AIM OF THE EXERCISE: Copy everything from the line that contains "At what (x,y)" down to the line that contains "Looking at the", both included, and nothing else.

DATA EXTRACTS: Begin

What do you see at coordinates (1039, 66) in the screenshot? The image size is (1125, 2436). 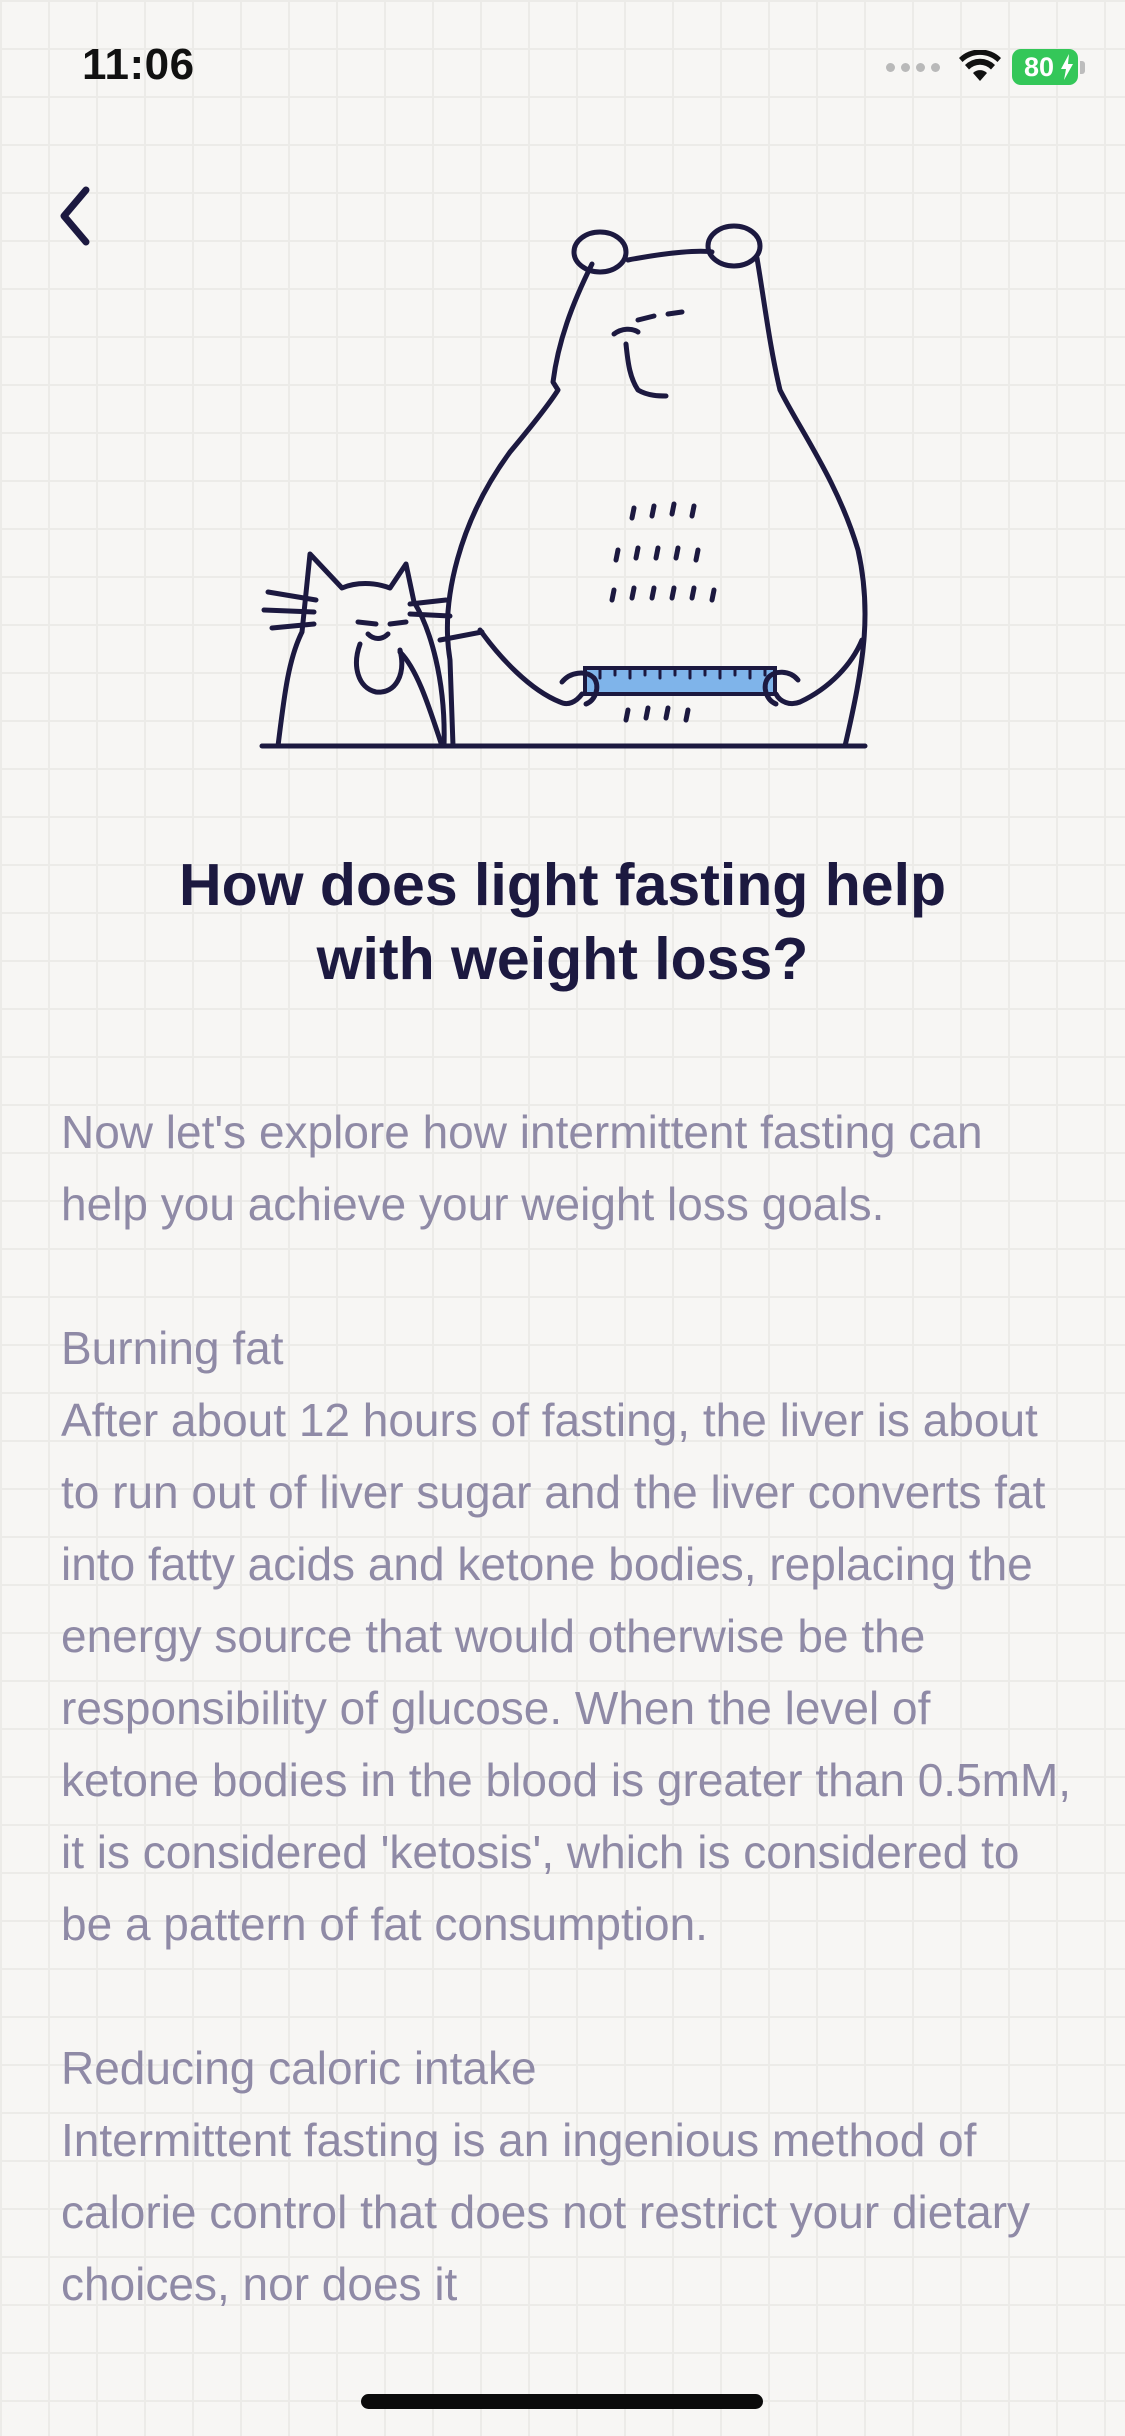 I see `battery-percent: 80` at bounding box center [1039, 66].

DATA EXTRACTS: End
DATA EXTRACTS: Begin

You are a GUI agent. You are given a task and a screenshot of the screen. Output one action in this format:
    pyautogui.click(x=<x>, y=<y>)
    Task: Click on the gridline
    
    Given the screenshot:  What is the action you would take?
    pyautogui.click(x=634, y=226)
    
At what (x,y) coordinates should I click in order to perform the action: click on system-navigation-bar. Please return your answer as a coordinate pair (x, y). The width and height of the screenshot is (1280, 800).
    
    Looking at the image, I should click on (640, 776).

DATA EXTRACTS: End
DATA EXTRACTS: Begin

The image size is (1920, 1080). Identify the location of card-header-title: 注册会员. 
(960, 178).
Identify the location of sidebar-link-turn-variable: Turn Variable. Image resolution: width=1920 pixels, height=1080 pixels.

DATA EXTRACTS: End

ANSWER SPACE:
At what (x,y) coordinates should I click in order to perform the action: click on system-navigation-bar. Please return your answer as a coordinate pair (x, y). The width and height of the screenshot is (1280, 800).
    
    Looking at the image, I should click on (640, 776).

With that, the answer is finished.